→ Task item
Type out the records that follow, exactly as given.

Segment Start: Supplied information

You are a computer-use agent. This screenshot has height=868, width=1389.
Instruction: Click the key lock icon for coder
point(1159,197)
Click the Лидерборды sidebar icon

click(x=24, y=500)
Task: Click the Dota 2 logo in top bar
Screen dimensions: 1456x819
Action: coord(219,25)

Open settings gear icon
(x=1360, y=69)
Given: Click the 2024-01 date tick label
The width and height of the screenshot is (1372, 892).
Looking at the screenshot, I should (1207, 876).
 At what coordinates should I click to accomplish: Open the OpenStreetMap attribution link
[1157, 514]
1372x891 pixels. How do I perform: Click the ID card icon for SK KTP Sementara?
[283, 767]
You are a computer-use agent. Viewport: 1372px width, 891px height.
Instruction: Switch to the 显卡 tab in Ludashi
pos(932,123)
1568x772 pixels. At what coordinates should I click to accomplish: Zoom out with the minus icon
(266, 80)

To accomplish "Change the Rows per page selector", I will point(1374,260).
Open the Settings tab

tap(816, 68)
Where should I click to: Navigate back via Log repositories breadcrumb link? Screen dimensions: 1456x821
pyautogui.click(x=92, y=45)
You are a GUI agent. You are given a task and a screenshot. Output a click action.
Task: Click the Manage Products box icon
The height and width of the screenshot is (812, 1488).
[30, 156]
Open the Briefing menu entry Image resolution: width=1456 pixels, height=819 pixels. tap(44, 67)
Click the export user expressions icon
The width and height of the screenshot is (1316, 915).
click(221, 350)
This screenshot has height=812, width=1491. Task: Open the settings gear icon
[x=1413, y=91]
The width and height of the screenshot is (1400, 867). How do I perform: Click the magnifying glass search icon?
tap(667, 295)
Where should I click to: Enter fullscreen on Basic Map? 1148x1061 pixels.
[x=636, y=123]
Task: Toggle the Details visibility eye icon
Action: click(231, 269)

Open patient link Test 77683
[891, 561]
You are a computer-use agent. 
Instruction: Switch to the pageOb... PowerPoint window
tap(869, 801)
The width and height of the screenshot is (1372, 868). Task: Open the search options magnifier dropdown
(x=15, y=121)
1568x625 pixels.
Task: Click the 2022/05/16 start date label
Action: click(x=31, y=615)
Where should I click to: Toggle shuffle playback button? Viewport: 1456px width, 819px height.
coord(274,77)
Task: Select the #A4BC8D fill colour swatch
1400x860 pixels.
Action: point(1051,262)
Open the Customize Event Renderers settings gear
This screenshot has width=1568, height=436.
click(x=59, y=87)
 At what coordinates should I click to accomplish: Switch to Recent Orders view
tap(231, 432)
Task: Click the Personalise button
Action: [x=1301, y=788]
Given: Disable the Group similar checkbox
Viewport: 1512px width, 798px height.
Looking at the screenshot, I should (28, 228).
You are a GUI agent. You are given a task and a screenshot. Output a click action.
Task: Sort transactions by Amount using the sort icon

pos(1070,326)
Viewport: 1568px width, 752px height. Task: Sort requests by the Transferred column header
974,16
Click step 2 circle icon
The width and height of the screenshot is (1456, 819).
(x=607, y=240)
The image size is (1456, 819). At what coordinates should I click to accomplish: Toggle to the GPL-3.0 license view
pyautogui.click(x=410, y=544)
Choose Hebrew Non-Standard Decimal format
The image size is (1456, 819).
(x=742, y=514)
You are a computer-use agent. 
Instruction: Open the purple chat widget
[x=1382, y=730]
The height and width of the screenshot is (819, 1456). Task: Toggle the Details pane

Segment End: Supplied information

→ Written reply
You are a computer-use agent. This screenshot has height=868, width=1389.
Instruction: Click the key lock icon for coder
point(1159,197)
Click the Лидерборды sidebar icon

click(x=24, y=500)
Task: Click the Dota 2 logo in top bar
Screen dimensions: 1456x819
Action: coord(219,25)

Open settings gear icon
(x=1360, y=69)
Given: Click the 2024-01 date tick label
The width and height of the screenshot is (1372, 892).
Looking at the screenshot, I should (1207, 876).
 At what coordinates should I click to accomplish: Open the OpenStreetMap attribution link
[1157, 514]
1372x891 pixels. How do I perform: Click the ID card icon for SK KTP Sementara?
[283, 767]
You are a computer-use agent. Viewport: 1372px width, 891px height.
Instruction: Switch to the 显卡 tab in Ludashi
pos(932,123)
1568x772 pixels. At what coordinates should I click to accomplish: Zoom out with the minus icon
(266, 80)

To accomplish "Change the Rows per page selector", I will point(1374,260).
Open the Settings tab

tap(816, 68)
Where should I click to: Navigate back via Log repositories breadcrumb link? Screen dimensions: 1456x821
pyautogui.click(x=92, y=45)
You are a GUI agent. You are given a task and a screenshot. Output a click action.
Task: Click the Manage Products box icon
The height and width of the screenshot is (812, 1488).
[30, 156]
Open the Briefing menu entry Image resolution: width=1456 pixels, height=819 pixels. tap(44, 67)
Click the export user expressions icon
The width and height of the screenshot is (1316, 915).
click(221, 350)
This screenshot has height=812, width=1491. Task: Open the settings gear icon
[x=1413, y=91]
The width and height of the screenshot is (1400, 867). How do I perform: Click the magnifying glass search icon?
tap(667, 295)
Where should I click to: Enter fullscreen on Basic Map? 1148x1061 pixels.
[x=636, y=123]
Task: Toggle the Details visibility eye icon
Action: click(231, 269)

Open patient link Test 77683
[891, 561]
You are a computer-use agent. 
Instruction: Switch to the pageOb... PowerPoint window
tap(869, 801)
The width and height of the screenshot is (1372, 868). Task: Open the search options magnifier dropdown
(x=15, y=121)
1568x625 pixels.
Task: Click the 2022/05/16 start date label
Action: click(x=31, y=615)
Where should I click to: Toggle shuffle playback button? Viewport: 1456px width, 819px height.
coord(274,77)
Task: Select the #A4BC8D fill colour swatch
1400x860 pixels.
Action: point(1051,262)
Open the Customize Event Renderers settings gear
This screenshot has width=1568, height=436.
click(x=59, y=87)
 At what coordinates should I click to accomplish: Switch to Recent Orders view
tap(231, 432)
Task: Click the Personalise button
Action: [x=1301, y=788]
Given: Disable the Group similar checkbox
Viewport: 1512px width, 798px height.
Looking at the screenshot, I should (28, 228).
You are a GUI agent. You are given a task and a screenshot. Output a click action.
Task: Sort transactions by Amount using the sort icon

pos(1070,326)
Viewport: 1568px width, 752px height. Task: Sort requests by the Transferred column header
974,16
Click step 2 circle icon
The width and height of the screenshot is (1456, 819).
(x=607, y=240)
The image size is (1456, 819). At what coordinates should I click to accomplish: Toggle to the GPL-3.0 license view
pyautogui.click(x=410, y=544)
Choose Hebrew Non-Standard Decimal format
The image size is (1456, 819).
(x=742, y=514)
You are a computer-use agent. 
Instruction: Open the purple chat widget
[x=1382, y=730]
The height and width of the screenshot is (819, 1456). Task: Toggle the Details pane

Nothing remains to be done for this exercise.